Abolita in Italia la censura cinematografica
“Abolita la censura cinematografica, definitivamente superato quel sistema di controlli e interventi che consentiva ancora allo Stato di intervenire sulla libertà degli artisti”, lo ha reso noto il Ministro della cultura, Dario Franceschini che ha firmato il decreto che istituisce la Commissione per la classificazione delle opere cinematografiche presso la Direzione Generale Cinema del Ministero della Cultura con il compito di verificare la corretta classificazione delle opere cinematografiche da parte degli operatori. Un intervento ai sensi della Legge Cinema che introduce il sistema di classificazione e supera definitivamente la possibilità di censurare le opere cinematografiche: non è più previsto il divieto assoluto di uscita in sala né di uscita condizionata a tagli o modifiche.

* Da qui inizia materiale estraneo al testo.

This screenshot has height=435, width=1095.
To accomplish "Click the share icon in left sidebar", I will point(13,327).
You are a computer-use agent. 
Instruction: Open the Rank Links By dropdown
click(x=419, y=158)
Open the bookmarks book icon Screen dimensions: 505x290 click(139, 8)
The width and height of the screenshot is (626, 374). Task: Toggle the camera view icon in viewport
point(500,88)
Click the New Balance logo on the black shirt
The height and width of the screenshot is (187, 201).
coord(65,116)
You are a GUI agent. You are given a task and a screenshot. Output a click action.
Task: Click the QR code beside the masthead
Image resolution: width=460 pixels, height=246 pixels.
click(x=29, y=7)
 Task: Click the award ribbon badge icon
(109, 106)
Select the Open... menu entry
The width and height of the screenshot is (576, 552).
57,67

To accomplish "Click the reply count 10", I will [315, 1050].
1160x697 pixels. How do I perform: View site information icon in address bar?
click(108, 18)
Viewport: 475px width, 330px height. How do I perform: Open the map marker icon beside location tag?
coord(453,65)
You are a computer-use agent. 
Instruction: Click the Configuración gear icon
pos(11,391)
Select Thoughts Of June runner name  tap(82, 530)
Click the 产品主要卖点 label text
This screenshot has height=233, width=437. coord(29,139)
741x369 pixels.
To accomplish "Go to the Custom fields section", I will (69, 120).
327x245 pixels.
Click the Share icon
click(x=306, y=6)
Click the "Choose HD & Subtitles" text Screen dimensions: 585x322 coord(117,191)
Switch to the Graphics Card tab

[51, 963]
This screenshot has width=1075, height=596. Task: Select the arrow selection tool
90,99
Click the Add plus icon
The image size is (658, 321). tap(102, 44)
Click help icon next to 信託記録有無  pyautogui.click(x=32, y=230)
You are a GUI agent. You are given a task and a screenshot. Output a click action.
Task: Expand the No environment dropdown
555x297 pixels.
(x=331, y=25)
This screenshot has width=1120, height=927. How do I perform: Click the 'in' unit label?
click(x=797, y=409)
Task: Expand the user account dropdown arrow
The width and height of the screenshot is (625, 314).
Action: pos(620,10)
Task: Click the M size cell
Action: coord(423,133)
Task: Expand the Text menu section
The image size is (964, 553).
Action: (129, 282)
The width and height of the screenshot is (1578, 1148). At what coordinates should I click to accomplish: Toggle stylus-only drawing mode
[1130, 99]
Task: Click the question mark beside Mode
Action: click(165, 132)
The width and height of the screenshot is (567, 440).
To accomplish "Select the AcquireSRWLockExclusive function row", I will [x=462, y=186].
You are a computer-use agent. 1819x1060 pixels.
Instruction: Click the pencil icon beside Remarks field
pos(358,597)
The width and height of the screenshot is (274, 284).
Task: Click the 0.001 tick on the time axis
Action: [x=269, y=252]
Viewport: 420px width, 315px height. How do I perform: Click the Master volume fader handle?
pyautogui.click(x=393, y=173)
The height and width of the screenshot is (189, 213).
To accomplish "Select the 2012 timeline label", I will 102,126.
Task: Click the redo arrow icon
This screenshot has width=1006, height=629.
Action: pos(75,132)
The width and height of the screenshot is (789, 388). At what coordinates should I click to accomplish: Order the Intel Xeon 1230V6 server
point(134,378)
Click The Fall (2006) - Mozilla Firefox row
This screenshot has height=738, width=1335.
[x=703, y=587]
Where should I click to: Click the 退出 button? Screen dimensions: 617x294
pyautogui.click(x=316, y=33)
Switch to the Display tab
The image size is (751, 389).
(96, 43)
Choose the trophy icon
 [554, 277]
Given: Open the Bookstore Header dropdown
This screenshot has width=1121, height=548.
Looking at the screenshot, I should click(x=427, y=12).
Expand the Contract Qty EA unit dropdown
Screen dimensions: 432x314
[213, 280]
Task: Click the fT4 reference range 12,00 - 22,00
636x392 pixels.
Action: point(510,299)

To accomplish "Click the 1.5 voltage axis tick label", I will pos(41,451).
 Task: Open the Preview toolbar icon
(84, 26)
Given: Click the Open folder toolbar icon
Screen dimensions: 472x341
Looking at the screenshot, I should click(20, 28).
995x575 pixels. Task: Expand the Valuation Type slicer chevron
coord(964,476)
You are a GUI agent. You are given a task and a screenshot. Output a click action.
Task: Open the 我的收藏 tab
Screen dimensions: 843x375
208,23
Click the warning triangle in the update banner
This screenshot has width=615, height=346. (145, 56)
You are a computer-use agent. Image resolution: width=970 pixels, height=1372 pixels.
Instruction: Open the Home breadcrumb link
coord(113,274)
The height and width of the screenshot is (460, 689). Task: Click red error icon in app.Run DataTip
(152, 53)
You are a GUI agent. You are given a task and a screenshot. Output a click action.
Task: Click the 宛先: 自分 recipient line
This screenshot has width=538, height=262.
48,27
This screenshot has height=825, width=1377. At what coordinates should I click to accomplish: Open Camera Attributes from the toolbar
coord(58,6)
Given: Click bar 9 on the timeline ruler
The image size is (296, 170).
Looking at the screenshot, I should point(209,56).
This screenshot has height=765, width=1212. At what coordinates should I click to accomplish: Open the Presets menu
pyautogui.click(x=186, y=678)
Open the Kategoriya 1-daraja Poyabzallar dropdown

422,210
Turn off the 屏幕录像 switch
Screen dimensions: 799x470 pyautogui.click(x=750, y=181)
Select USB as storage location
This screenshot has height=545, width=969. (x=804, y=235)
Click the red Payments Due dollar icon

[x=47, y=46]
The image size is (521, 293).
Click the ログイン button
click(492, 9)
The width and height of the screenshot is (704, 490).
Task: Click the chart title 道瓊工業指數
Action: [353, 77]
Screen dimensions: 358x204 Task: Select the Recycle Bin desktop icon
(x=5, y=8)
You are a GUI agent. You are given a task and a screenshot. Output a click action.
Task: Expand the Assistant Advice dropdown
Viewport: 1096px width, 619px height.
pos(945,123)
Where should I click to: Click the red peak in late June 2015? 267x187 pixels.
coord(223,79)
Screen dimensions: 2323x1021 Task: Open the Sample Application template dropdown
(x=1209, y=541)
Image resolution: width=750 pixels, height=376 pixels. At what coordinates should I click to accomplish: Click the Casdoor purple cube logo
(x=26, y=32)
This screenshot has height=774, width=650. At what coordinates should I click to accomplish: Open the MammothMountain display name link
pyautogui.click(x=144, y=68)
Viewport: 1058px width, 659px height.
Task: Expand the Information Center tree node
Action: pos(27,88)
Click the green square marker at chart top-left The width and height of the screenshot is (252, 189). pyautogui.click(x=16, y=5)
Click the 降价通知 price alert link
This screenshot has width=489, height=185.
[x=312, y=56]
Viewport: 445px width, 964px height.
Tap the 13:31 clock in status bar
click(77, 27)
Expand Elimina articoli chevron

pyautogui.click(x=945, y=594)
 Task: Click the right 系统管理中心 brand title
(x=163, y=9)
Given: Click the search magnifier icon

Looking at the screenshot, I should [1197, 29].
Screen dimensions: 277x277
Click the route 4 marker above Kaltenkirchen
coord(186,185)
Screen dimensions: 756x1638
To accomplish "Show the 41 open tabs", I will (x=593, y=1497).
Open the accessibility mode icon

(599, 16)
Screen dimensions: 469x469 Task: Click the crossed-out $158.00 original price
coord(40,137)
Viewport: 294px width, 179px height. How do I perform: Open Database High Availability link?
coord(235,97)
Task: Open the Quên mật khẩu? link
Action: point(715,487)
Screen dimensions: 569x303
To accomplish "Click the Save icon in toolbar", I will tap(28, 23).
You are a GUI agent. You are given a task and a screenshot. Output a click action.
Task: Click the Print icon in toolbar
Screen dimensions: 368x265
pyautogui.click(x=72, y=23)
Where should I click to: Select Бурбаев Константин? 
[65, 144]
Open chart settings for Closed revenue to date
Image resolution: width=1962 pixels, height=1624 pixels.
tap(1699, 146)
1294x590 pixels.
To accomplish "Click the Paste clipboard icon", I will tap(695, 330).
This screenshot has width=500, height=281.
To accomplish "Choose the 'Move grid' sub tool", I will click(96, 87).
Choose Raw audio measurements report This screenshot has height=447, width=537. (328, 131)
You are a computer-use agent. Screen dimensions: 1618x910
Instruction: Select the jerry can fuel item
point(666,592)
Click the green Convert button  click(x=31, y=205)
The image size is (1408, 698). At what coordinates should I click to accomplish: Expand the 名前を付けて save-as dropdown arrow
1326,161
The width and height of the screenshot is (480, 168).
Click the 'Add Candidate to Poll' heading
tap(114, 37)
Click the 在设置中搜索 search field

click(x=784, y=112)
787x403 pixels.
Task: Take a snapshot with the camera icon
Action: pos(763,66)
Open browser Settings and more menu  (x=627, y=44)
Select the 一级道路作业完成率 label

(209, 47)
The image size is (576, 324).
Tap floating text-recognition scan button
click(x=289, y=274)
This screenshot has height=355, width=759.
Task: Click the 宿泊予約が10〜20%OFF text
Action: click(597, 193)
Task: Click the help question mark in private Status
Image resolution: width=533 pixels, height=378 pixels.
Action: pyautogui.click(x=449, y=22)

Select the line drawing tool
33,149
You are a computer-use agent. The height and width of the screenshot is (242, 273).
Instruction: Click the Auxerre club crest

La Commissione è presieduta dal Presidente emerito del Consiglio di Stato, Alessandro Pajno, ed è composta da quarantanove componenti che sono stati scelti tra esperti di comprovata professionalità e competenza nel settore cinematografico e negli aspetti pedagogico-educativi connessi alla tutela dei minori o nella comunicazione sociale, nonché designati dalle associazioni dei genitori e dalle associazioni per la protezione degli animali.
Su www.cinecensura.com la mostra permanente promossa dalla Direzione Generale Cinema del Ministero della cultura realizzata dalla Fondazione Centro Sperimentale di Cinematografia e dalla Cineteca Nazionale che raccoglie i materiali relativi a 300 lungometraggi e a 80 cinegiornali, ma anche 100 tra pubblicità e cortometraggi, 28 manifesti censurati e filmati di tagli.
In Italia fino alla firma dell’attuale decreto, la censura cinematografica era regolata dalla Legge 21 aprile 1962, n. 161 e dal suo regolamento d’attuazione (D.P.R. 11 novembre 1963, n. 2029).
La censura cinematografica nel nostro Paese negli anni del Secondo Dopoguerra ha avuto risvolti drammatici e ridicoli allo stesso tempo. Introdotta nei primi anni del ‘900 la censura venne sostanzialmente mantenuta inalterata durante il periodo fascista. Le leggi 959/1949 e 161/62 non mutano sostanzialmente le cose. L’Italia rimane un paese dove è difficile realizzare liberamente un film. Numerosi censori fascisti durante gli anni 50′ e 60’ assumono la guida delle varie commissioni censorie: Nicola De Pirro, Giani De Tomasi e Annibale Scicluna Sorge. Quest’ultimo diviene addirittura presidente della Prima commissione di revisione censurando diversi film tra i quali “Guardie e ladri” di Mario Monicelli e Steno con Totò e Aldo Fabrizi, “Anni facili” di Luigi Zampa e Vitaliano Brancati con Nino Taranto, “Totò cerca pace”, “Un turco napoletano” di Mario Mattoli con Totò. In quegli stessi anni subirono la censura anche “Nodo alla gola” di Alfred Hitchcock con James Stewart, “Totò e Carolina” di Mario Monicelli, “Totò e i re di Roma” di Steno e Mario Monicelli, “Adamo ed Eva” di Mario Mattoli con Erminio Macario, l’“Onorevole Angelina” di Luigi Zampa con Anna Magnani, “Due soldi di speranza” di Renato Castellani, “Il cammino della speranza” di Pietro Germi. Anche quando gli ex gerarchi fascisti, per questioni meramente anagrafiche andarono via, la censura nostrana colpì film come “Blow-Up” di Michelangelo Antonioni, “Novecento” di Bernardo Bertolucci, “Il Pap’occhio” di Renzo Arbore con Roberto Benigni, “Full Metal Jacket” di Stanley Kubrick, “L’ultima tentazione di Cristo” di Martin Scorsese, “Ultimo tango a Parigi” di Bernardo Bertolucci con Marlon Brando e Maria Schneider.